Repeat the lines below exactly as written, please, from the line with "Go to Next page of history" to the line with "You are a computer-use agent. The image", both lines included, and no others.

━━━━━ Source material ━━━━━

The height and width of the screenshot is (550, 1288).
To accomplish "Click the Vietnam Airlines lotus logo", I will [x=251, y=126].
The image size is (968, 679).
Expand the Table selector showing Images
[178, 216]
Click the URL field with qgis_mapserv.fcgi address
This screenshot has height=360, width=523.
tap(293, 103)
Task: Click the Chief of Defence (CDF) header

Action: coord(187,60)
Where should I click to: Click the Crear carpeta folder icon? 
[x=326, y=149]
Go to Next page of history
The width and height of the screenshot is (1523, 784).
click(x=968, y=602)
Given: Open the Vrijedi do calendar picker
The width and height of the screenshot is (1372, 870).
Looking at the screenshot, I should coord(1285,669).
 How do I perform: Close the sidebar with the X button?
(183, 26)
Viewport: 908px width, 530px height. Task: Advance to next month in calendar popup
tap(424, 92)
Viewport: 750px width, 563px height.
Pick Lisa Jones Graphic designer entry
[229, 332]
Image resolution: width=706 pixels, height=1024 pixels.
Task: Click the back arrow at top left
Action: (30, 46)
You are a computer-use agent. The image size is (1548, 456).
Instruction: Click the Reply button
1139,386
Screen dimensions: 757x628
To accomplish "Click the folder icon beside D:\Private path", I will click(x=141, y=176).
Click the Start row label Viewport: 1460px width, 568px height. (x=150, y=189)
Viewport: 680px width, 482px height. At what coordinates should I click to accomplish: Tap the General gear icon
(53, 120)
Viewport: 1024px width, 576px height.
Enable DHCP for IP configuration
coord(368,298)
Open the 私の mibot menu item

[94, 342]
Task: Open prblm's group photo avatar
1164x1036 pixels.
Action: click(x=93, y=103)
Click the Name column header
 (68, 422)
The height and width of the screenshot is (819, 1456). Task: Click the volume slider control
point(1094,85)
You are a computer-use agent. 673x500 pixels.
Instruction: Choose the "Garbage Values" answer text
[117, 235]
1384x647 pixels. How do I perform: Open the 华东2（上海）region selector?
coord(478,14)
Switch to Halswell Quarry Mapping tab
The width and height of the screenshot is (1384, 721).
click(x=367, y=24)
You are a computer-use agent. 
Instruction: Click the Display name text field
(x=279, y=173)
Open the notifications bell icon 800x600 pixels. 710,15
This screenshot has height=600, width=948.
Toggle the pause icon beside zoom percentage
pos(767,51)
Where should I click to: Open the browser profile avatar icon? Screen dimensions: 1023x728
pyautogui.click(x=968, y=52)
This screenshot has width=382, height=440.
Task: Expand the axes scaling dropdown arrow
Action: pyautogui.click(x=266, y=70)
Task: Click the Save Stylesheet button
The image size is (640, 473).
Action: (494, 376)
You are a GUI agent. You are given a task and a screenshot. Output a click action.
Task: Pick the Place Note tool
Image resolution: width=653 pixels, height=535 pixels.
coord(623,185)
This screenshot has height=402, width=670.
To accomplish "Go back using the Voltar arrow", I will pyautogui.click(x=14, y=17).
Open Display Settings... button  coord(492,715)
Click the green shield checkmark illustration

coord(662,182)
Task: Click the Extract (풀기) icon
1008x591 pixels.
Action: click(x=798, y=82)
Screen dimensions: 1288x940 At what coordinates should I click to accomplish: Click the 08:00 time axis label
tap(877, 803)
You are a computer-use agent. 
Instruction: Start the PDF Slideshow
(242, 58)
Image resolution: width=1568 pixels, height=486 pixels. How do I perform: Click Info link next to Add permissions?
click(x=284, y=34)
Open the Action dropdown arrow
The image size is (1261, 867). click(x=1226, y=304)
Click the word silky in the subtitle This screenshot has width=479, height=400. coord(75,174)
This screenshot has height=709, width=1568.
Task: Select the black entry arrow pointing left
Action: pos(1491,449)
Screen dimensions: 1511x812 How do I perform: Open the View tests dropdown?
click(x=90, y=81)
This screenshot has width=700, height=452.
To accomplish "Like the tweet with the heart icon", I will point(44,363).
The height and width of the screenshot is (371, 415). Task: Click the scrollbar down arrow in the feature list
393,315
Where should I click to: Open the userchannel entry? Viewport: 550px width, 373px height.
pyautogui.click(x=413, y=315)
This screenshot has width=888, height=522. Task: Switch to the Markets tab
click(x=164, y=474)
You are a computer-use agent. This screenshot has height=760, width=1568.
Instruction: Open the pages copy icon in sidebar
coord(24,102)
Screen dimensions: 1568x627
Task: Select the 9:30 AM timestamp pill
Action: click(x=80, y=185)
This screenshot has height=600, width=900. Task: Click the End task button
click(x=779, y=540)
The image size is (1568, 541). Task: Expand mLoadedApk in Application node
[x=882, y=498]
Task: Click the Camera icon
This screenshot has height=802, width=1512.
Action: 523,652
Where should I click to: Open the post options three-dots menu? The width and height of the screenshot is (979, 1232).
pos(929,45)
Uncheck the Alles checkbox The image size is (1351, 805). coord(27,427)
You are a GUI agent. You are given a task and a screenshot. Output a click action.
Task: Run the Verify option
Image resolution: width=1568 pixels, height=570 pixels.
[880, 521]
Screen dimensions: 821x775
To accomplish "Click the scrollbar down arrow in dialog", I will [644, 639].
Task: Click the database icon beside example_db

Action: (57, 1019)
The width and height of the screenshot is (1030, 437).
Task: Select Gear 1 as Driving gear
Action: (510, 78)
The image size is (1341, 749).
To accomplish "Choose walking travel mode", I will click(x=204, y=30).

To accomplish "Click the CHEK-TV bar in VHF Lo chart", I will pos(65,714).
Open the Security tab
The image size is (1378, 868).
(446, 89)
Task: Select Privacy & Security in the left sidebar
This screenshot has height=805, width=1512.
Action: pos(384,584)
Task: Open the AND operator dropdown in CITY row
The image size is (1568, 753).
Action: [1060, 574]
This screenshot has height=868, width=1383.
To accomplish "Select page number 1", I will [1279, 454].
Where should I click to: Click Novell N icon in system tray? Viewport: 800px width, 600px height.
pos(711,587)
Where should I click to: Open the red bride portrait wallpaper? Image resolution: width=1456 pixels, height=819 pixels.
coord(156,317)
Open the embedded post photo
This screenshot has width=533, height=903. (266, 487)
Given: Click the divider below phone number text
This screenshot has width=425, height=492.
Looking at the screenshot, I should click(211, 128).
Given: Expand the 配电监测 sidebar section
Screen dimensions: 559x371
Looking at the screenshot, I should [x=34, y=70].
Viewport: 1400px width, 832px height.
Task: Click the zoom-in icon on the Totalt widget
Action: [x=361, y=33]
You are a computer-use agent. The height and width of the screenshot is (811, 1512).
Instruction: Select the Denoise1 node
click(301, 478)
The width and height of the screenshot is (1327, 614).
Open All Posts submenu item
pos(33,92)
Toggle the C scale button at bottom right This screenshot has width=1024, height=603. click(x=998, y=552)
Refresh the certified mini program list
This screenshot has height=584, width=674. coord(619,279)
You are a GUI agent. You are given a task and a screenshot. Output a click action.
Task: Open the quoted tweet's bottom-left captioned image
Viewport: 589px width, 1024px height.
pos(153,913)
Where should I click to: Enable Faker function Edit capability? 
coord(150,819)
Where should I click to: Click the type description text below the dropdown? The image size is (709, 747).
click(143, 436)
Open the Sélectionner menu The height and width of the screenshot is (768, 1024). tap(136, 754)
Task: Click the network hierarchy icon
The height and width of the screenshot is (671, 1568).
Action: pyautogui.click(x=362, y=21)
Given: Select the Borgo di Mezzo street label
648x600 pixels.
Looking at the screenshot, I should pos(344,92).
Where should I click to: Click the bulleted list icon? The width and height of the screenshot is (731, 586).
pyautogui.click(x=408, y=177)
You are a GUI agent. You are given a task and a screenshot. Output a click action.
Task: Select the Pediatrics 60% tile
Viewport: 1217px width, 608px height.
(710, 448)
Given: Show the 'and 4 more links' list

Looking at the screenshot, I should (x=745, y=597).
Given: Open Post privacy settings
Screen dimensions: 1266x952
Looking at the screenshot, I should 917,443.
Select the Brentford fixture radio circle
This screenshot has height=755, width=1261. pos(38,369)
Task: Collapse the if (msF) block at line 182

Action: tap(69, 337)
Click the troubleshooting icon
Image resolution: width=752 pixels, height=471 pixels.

━━━━━

◆ **Expected answer**
Go to Next page of history
The width and height of the screenshot is (1523, 784).
click(x=968, y=602)
Given: Open the Vrijedi do calendar picker
The width and height of the screenshot is (1372, 870).
Looking at the screenshot, I should coord(1285,669).
 How do I perform: Close the sidebar with the X button?
(183, 26)
Viewport: 908px width, 530px height. Task: Advance to next month in calendar popup
tap(424, 92)
Viewport: 750px width, 563px height.
Pick Lisa Jones Graphic designer entry
[229, 332]
Image resolution: width=706 pixels, height=1024 pixels.
Task: Click the back arrow at top left
Action: (30, 46)
You are a computer-use agent. The image size is (1548, 456).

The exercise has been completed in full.